Don't forget that last part with your domain name. In my case it simply ends with engineerworkshop.com:

# Configuration file for ddclient generated by debconf
#
# /etc/ddclient.conf

daemon=300
protocol=dyndns2
use=web
server=domains.google.com
ssl=yes
login=
password=''
engineerworkshop.com

Now, I think a little explanation is in order for the lines we've added:

  • The daemon line simply tells the ddclient daemon how often to check for changes in our public IP address and notify the domain name server (if necessary). I think 5 minutes is a reasonable value.
  • use=web tells ddclient to retrieve our public WAN address using one of the many "what is my IP address" websites.
  • ssl=yes tells ddclient to use SSL when connecting to Google Domains (always a good idea to use SSL when you can).
  1. Open the ddclient defaults with:
sudo nano /etc/default/ddclient
  1. Set ddclient to run in daemon mode by updating this file to:
run_daemon="true"
daemon_interval="300"
  1. Make sure that the ddclient service is running:
sudo systemctl start ddclient
  1. Test our ddclient configuration with the following command:
sudo ddclient -daemon=0 -debug -verbose -noquiet

You should receive the following message:

SUCCESS:  engineerworkshop.com: skipped: IP address was already set

Going back to Google Domains and looking at your Dynamic DNS record should also show your public IP address.

Port Forwarding

Great, now clients can find us on the internet and be routed to our web server via the IP address. Now, if they visit your new domain name URL or just type in the IP address, they'll splatter against your router like a bug on a windshield if we don't make any additional changes.

Why? Because the web traffic ports on your router are closed. By default, web traffic is carried on port 80 (for http traffic) and 443 (for https traffic). When you access a web site, you are accessing the server not only on an IP address, but also on these two ports.

For security reasons, these ports are closed to outside WAN traffic on your router. We need to not only open these ports, but we also need to tell your router where to send this traffic on your internal network. More specifically, we need to tell it to forward the traffic to your web server- this is known as port forwarding.

  1. Find your RPi's internal (private) IP address. This can be found with the following command:
ifconfig

Note: You will need to install net-tools to use this command which is simple enough with:

sudo apt install net-tools

img

  1. Forward outside web traffic to this IP address.

This is accomplished on the router.
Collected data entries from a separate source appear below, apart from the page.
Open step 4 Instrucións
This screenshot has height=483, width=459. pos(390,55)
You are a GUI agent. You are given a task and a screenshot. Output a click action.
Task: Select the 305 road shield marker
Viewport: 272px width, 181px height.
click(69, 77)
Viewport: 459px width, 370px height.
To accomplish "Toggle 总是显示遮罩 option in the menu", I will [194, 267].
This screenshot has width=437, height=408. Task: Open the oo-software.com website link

How you actually do this is specific to your manufacturer and router, but in general what you're trying to do is say this:

Take all traffic FROM port 80 and FORWARD it to port 80 on your reverse proxy server's IP address (so in my case this would be written at 10.0.10.3:80).
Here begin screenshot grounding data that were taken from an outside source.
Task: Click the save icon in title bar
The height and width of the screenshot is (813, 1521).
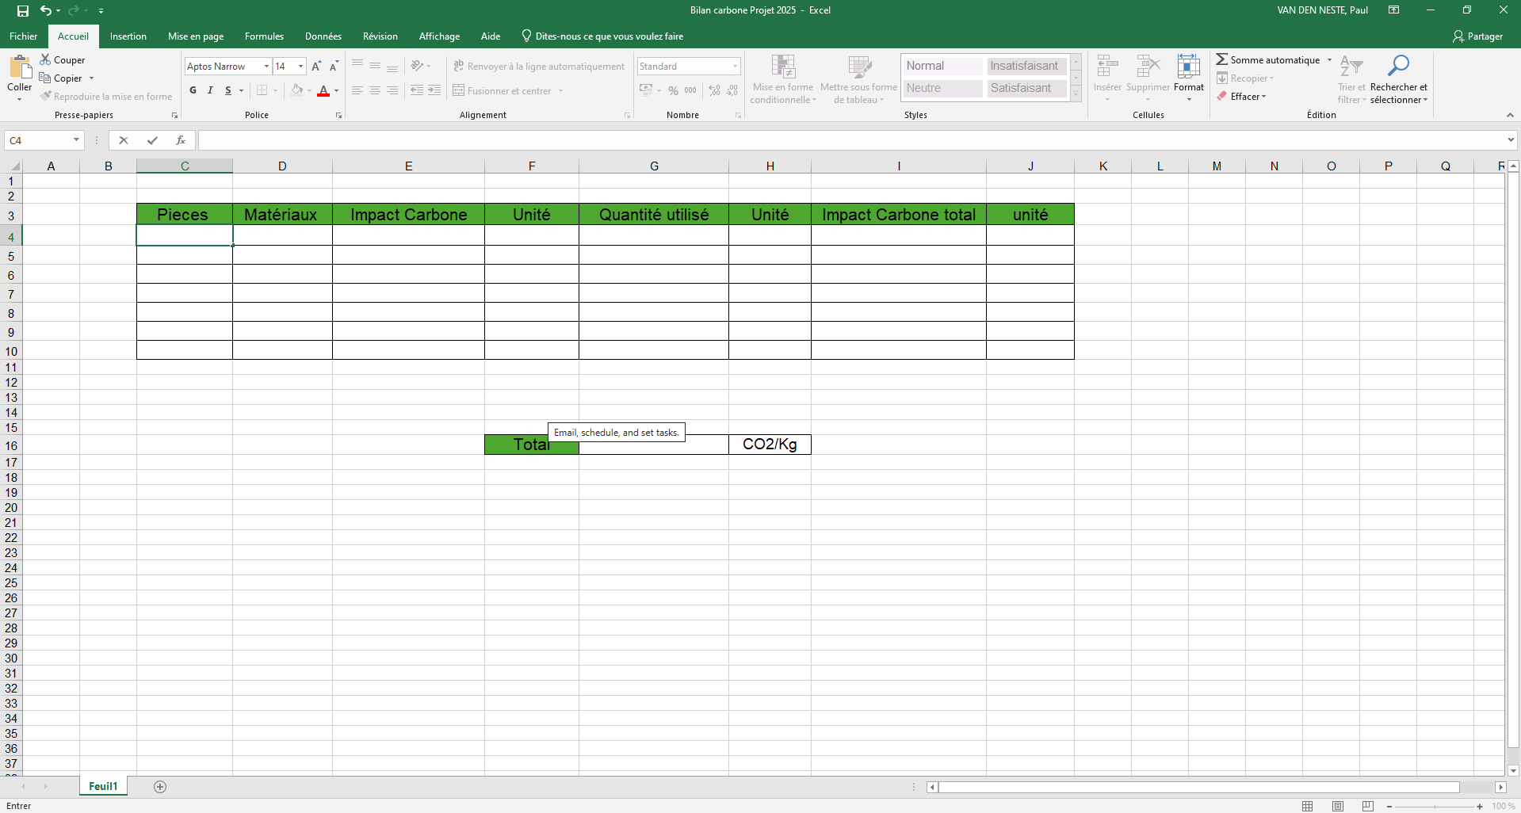Action: point(23,10)
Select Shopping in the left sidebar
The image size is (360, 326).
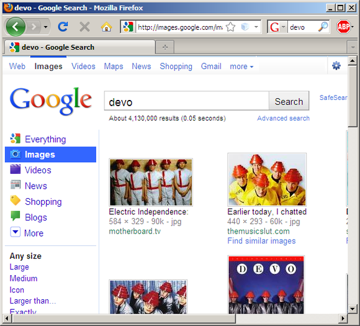[x=36, y=201]
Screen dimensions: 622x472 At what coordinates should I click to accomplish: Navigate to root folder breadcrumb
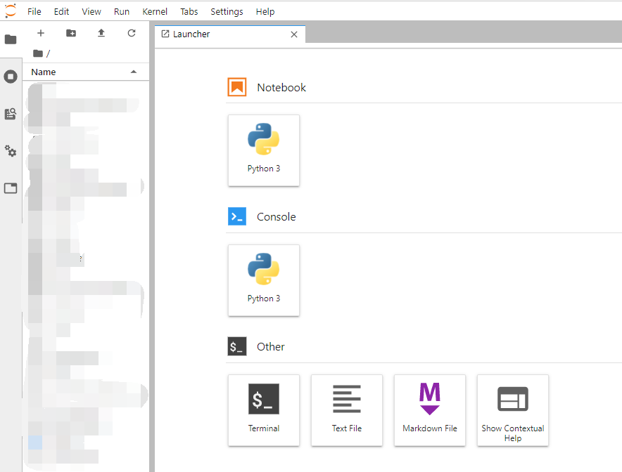[x=39, y=53]
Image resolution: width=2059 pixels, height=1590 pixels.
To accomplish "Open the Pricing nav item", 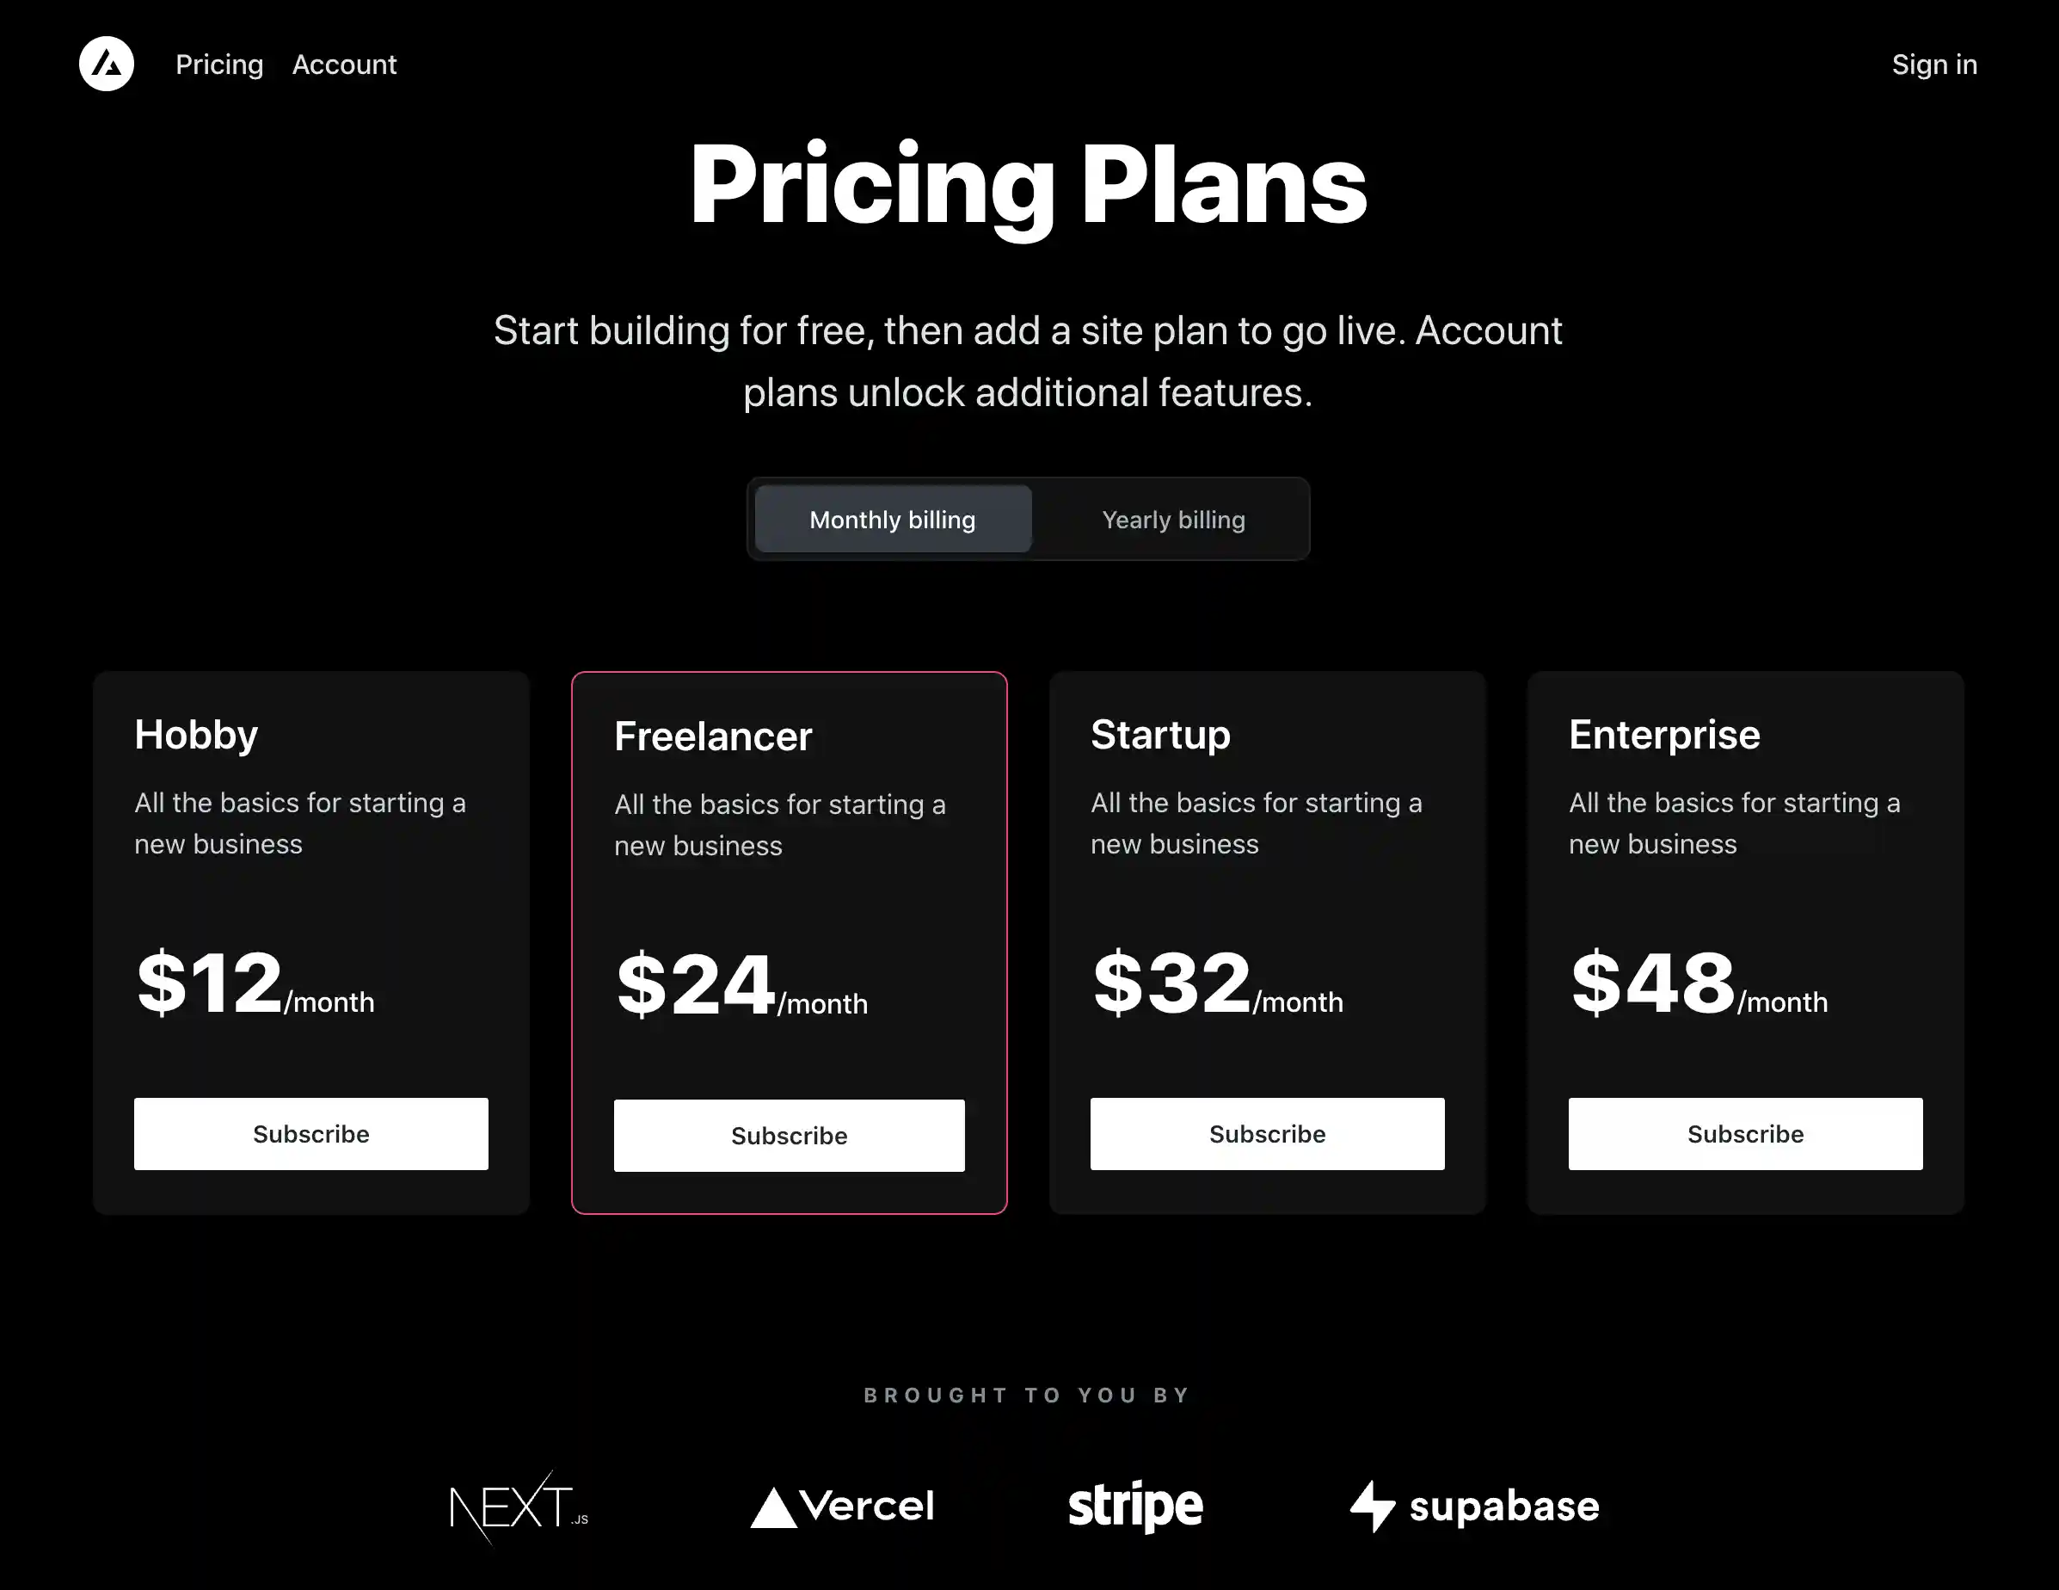I will [x=219, y=63].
I think the way pfSense lays out its port forward rules illustrates this best:

img

pfSense Port Forward Rules

What these port forward rules literally say is that, on the WAN interface, for any IP address on any port (* source address and * source ports) bound for our public IP address (WAN address) and HTTP/HTTPS ports (80 and 443 destination ports), forward that traffic along to 10.0.10.3 on ports 80 and 443 respectively.
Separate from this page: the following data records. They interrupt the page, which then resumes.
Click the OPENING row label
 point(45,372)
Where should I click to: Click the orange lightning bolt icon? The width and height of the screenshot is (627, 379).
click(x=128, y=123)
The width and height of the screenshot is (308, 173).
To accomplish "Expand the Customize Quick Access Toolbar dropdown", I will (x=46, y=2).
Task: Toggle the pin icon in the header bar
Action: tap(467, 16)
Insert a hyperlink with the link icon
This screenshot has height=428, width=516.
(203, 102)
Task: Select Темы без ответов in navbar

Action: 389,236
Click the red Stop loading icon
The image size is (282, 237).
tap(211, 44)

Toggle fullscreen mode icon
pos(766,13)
If you are in fact using pfSense as your firewall/router, to create the above rules, we simply need to add an entry to the port forward settings found under Firewall > NAT. An individual entry will look like so:

img

pfSense Port Forward Entry for HTTP (Port 80) Traffic

If you're on a regular consumer router, such as a Netgear Nighthawk, you will navigate to the Port Forwarding settings (found under the Advanced tab) and add the following entry to forward HTTP (port 80) traffic to port 80 on your web server:

img

While you're at it, you might as well do the same for HTTPS (port 443) traffic:

img

That's it! Your NGINX web server is now on the internet. You can test this by typing in your public IP address into your browser and, if everything is working, you should be presented with the default NGINX page:

img

If you already have a web server serving actual content, don't forget to add your new domain name as an entry in the NGINX reverse proxy!